=== Data for this exercise ===

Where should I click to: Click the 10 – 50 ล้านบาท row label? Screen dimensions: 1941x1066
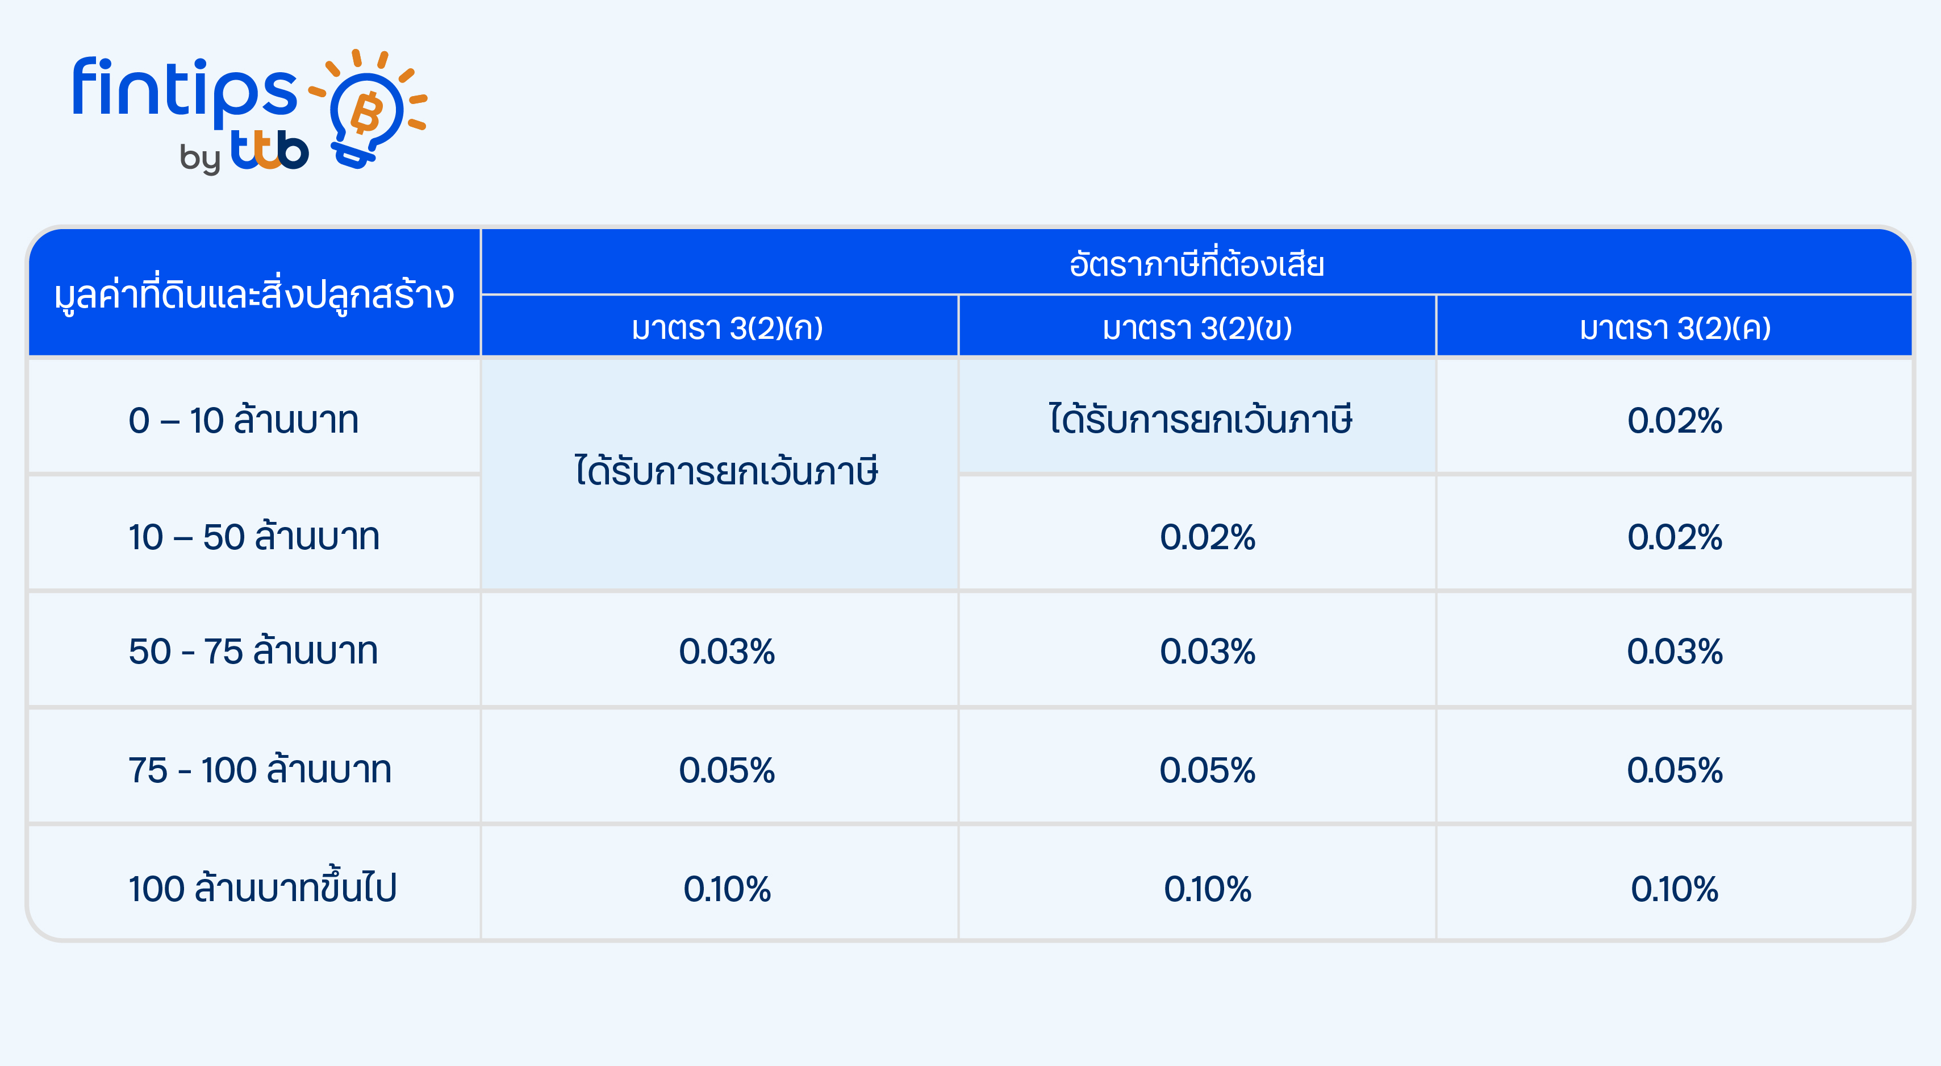(x=254, y=537)
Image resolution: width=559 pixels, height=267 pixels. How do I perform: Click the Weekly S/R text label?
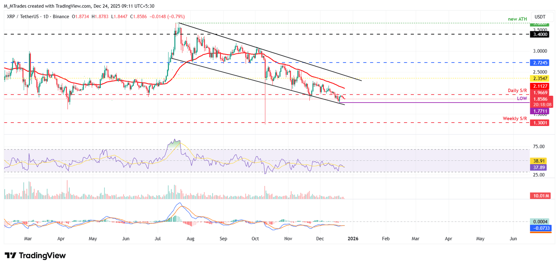pos(515,119)
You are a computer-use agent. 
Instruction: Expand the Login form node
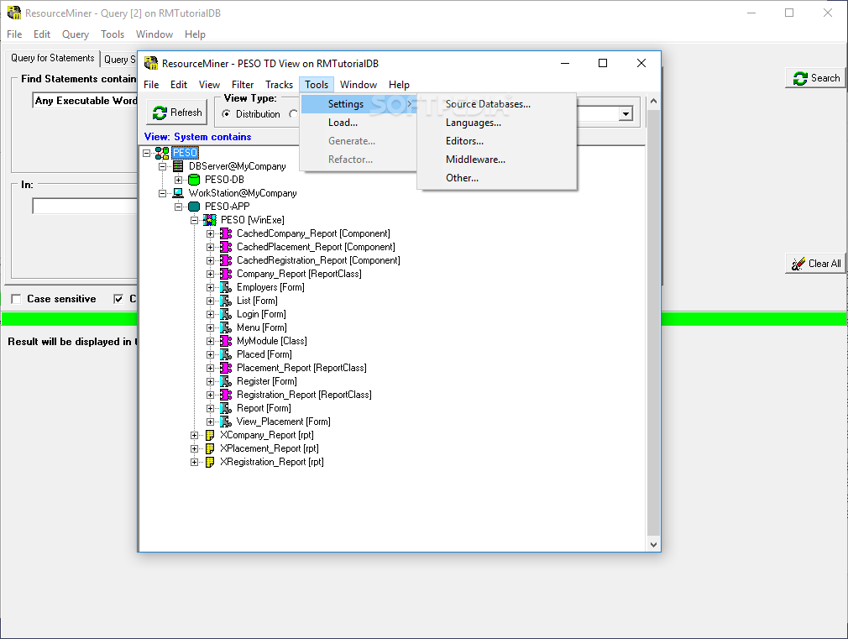(211, 314)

===

§ **Task to complete**:
Return every line of the entries above verbatim, leaving the pictures out.

§ **Output of the task**:
Where should I click to: Click the 10 – 50 ล้านบาท row label? Screen dimensions: 1941x1066
(x=254, y=537)
Image resolution: width=559 pixels, height=267 pixels. How do I perform: Click the Weekly S/R text label?
pos(515,119)
You are a computer-use agent. 
Instruction: Expand the Login form node
(211, 314)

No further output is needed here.